Kevork Shadoyan (; Arabic: كيفورك شادويان; born 14 February 1974) is a Syrian/Armenian fashion designer. His main workshop is in Yerevan, Armenia.

Early life 
Shadoyan was born in 1974 in Aleppo, Syria to an Armenian family. Kevork's father was a tailor in Aleppo and the young man fell in love with working with clothing in his teenage years. He had his own designer school in Aleppo. Kevork was very well known in the area and was even once invited to Saudi Arabia to design the dowry clothes for one of the princesses there. For four months, together with forty Indian workers, he designed and made almost forty dresses for her. After schooling and practice he decided to bring his workmanship to the homeland and settled down in Armenia. Kevork always wanted to come to Armenia to learn the history and create traditional Armenian clothes. He finally moved in 2001, and he studied at the National Academy of Arts and has been living in Armenia since.

Education 
Shadoyan was educated in the Armenian schools of Aleppo including Karen Jeppe Gemaran School and others. In 1997 he graduated from the "College Artistique de la Mode Moderne" institute in Lebanon as a designer and tailor. Then he worked with famous Lebanese fashion designers.

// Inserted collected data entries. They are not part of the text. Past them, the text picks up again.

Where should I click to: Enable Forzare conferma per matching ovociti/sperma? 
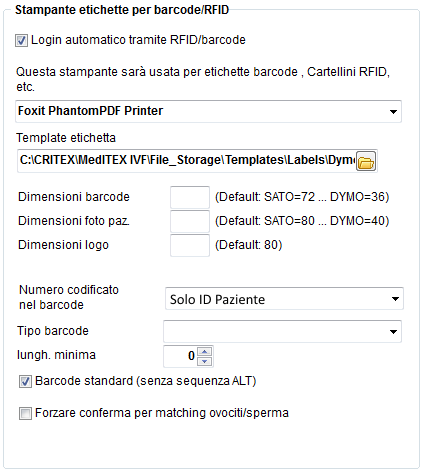pos(25,413)
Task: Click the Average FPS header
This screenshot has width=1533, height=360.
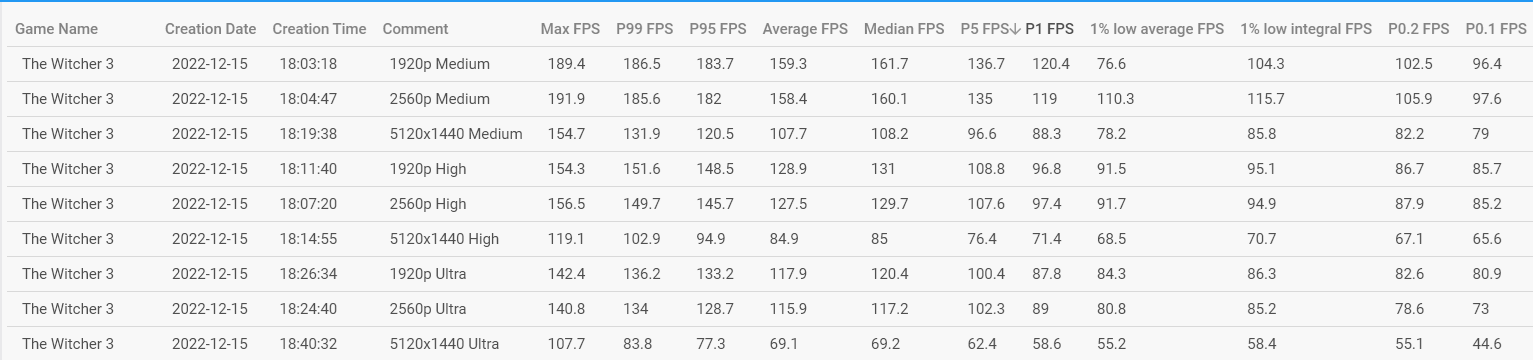Action: click(805, 29)
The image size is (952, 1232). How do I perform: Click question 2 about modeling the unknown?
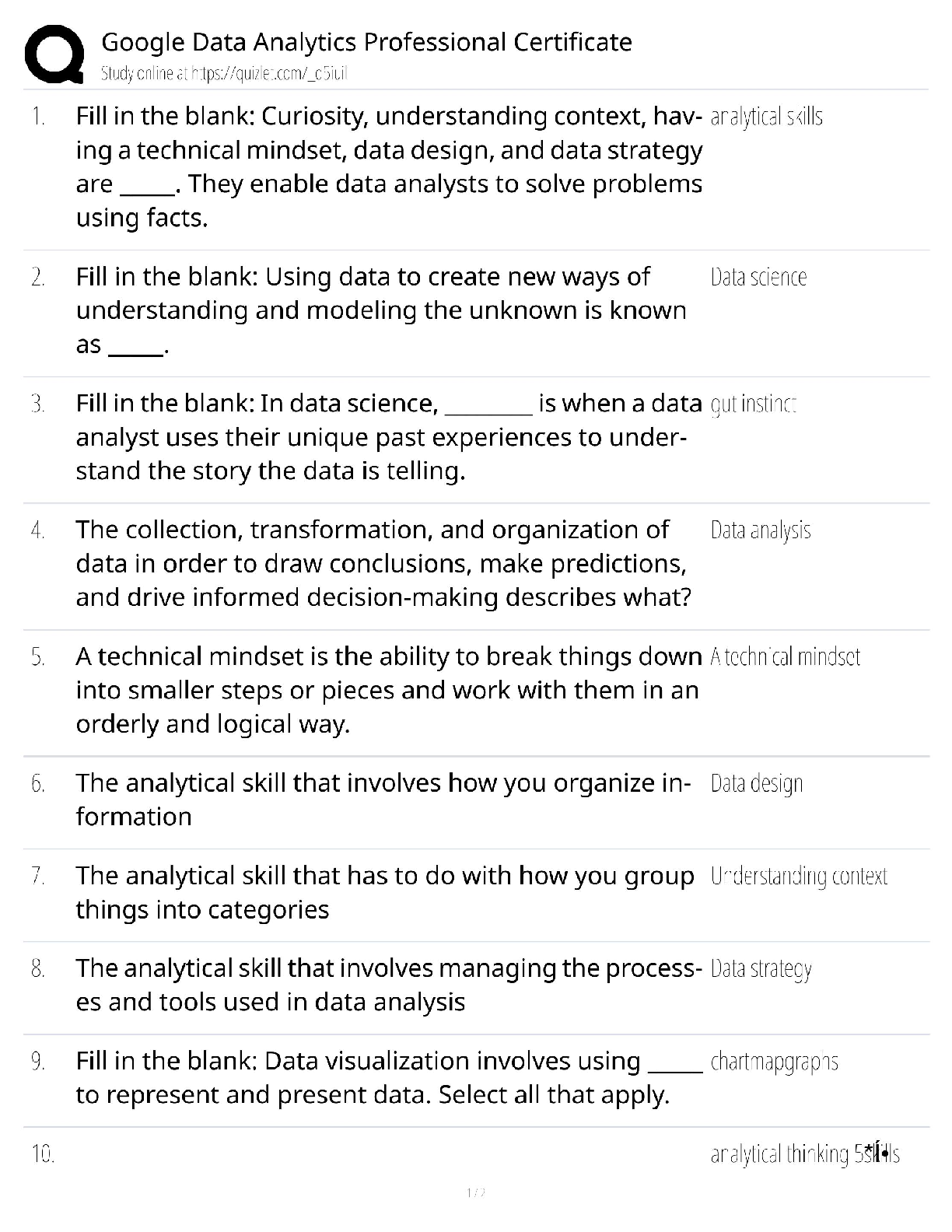381,310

In 2004 he graduated from the "Yerevan State Academy of Fine Arts " with an honor Degree to get qualified in Decorative Design of Textile Manufacture, where he was specialized in the history of the Armenian costumes and ornaments.

Career 
He has begun his fashion shows in Lebanon, Syria and then Armenia "Fashion week". 
 In 2004 he exhibited his first collection"The Modern Armenian Wedding" in USA (Boston, LA, Houston). 
 In 2005 he exhibited his second collection"The Golden Autumn" in USA (LA, Houston). 
 In 2006 he exhibited his collection "The Armenian Traditional Garments Today" in Sydney-Australia.
 Besides his many individual fashion shows in Armenia in 2006, he participated in the Prêt à Porter Yerevan, then in a contest in Hong Kong. 
 In 2006 he was offered a professional title in Moscow for participating in the "Fashion Assembly".
 In 2007 he prepared the final dance costumes for the "Navasart Ensemble" in Paris, and he exhibited his works during the festival there. 
 In 2007 he exhibited his paintings and his latest collection "The Armenian Silk Road" in Sydney-Australia.
 In 2008, he showed the newest collection; Autumn/Winter 2008–2009 in Lviv Fashion Week, Ukraine.
 In 2014 Shadoyan's spring / summer 2015 runway show was unveiled on one of the many catwalks of Belarus Fashion Week (BFW).
 Oriflame Fashion Night 2015 night was organized in the heart of Yerevan, at Swan Lake showing new collections by well-known designers in Armenia. Oriflame has inspired the best stylists for the creation of the hair-dos and make-up of models.
 In 2015 Estet Fashion Week “Renaissance” collection of national costumes, which received the Best Foreign Collection Award at Estet Fashion Week in Moscow.

Reincarnation 
The latest collection of the Shadoyan Couture House is called “Reincarnation” and is dedicated to the Armenian Genocide Centennial. The collection only includes Armenian national costumes. The designer revived the traditional costumes by synthesizing his imagination with the standards of the fabrics, colors and ornaments of traditional costumes and got a beautiful mix of the old and the new.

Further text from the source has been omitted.